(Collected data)

--- START ---

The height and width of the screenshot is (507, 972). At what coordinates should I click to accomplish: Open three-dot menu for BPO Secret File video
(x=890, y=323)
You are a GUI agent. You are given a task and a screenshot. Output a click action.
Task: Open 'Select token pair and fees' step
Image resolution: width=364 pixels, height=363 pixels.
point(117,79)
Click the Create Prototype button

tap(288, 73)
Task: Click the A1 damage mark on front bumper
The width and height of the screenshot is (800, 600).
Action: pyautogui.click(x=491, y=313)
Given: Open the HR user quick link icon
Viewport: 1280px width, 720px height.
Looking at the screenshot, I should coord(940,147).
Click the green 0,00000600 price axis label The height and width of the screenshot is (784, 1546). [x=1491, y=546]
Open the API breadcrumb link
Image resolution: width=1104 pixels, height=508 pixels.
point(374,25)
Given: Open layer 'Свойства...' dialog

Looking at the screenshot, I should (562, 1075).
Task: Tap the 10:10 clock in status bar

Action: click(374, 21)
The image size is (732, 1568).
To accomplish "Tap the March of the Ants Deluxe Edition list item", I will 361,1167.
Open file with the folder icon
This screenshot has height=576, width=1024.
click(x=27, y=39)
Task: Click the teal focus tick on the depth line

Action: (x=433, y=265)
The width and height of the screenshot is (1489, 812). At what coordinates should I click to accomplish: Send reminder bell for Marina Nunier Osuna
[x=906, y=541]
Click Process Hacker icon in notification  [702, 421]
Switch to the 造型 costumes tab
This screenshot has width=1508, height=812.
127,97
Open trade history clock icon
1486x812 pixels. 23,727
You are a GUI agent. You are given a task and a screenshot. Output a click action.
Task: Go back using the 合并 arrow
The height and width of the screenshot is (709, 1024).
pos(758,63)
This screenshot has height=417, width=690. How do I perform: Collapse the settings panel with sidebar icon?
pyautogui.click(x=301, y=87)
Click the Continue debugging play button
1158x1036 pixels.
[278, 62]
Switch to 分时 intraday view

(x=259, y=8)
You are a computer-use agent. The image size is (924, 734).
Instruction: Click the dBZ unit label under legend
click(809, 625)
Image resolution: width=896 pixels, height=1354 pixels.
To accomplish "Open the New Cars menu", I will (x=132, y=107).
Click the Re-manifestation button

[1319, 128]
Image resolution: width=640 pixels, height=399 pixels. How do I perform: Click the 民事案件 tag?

--- END ---

Exercise objective ▸ Your answer should consist of every record, printed exactly as given.

Response area ▸
The height and width of the screenshot is (507, 972). At what coordinates should I click to accomplish: Open three-dot menu for BPO Secret File video
(x=890, y=323)
You are a GUI agent. You are given a task and a screenshot. Output a click action.
Task: Open 'Select token pair and fees' step
Image resolution: width=364 pixels, height=363 pixels.
point(117,79)
Click the Create Prototype button

tap(288, 73)
Task: Click the A1 damage mark on front bumper
The width and height of the screenshot is (800, 600).
Action: pyautogui.click(x=491, y=313)
Given: Open the HR user quick link icon
Viewport: 1280px width, 720px height.
Looking at the screenshot, I should coord(940,147).
Click the green 0,00000600 price axis label The height and width of the screenshot is (784, 1546). [x=1491, y=546]
Open the API breadcrumb link
Image resolution: width=1104 pixels, height=508 pixels.
point(374,25)
Given: Open layer 'Свойства...' dialog

Looking at the screenshot, I should (562, 1075).
Task: Tap the 10:10 clock in status bar

Action: click(374, 21)
The image size is (732, 1568).
To accomplish "Tap the March of the Ants Deluxe Edition list item", I will 361,1167.
Open file with the folder icon
This screenshot has height=576, width=1024.
click(x=27, y=39)
Task: Click the teal focus tick on the depth line

Action: (x=433, y=265)
The width and height of the screenshot is (1489, 812). At what coordinates should I click to accomplish: Send reminder bell for Marina Nunier Osuna
[x=906, y=541]
Click Process Hacker icon in notification  [702, 421]
Switch to the 造型 costumes tab
This screenshot has width=1508, height=812.
127,97
Open trade history clock icon
1486x812 pixels. 23,727
You are a GUI agent. You are given a task and a screenshot. Output a click action.
Task: Go back using the 合并 arrow
The height and width of the screenshot is (709, 1024).
pos(758,63)
This screenshot has height=417, width=690. How do I perform: Collapse the settings panel with sidebar icon?
pyautogui.click(x=301, y=87)
Click the Continue debugging play button
1158x1036 pixels.
[278, 62]
Switch to 分时 intraday view

(x=259, y=8)
You are a computer-use agent. The image size is (924, 734).
Instruction: Click the dBZ unit label under legend
click(809, 625)
Image resolution: width=896 pixels, height=1354 pixels.
To accomplish "Open the New Cars menu", I will (x=132, y=107).
Click the Re-manifestation button

[1319, 128]
Image resolution: width=640 pixels, height=399 pixels. How do I perform: Click the 民事案件 tag?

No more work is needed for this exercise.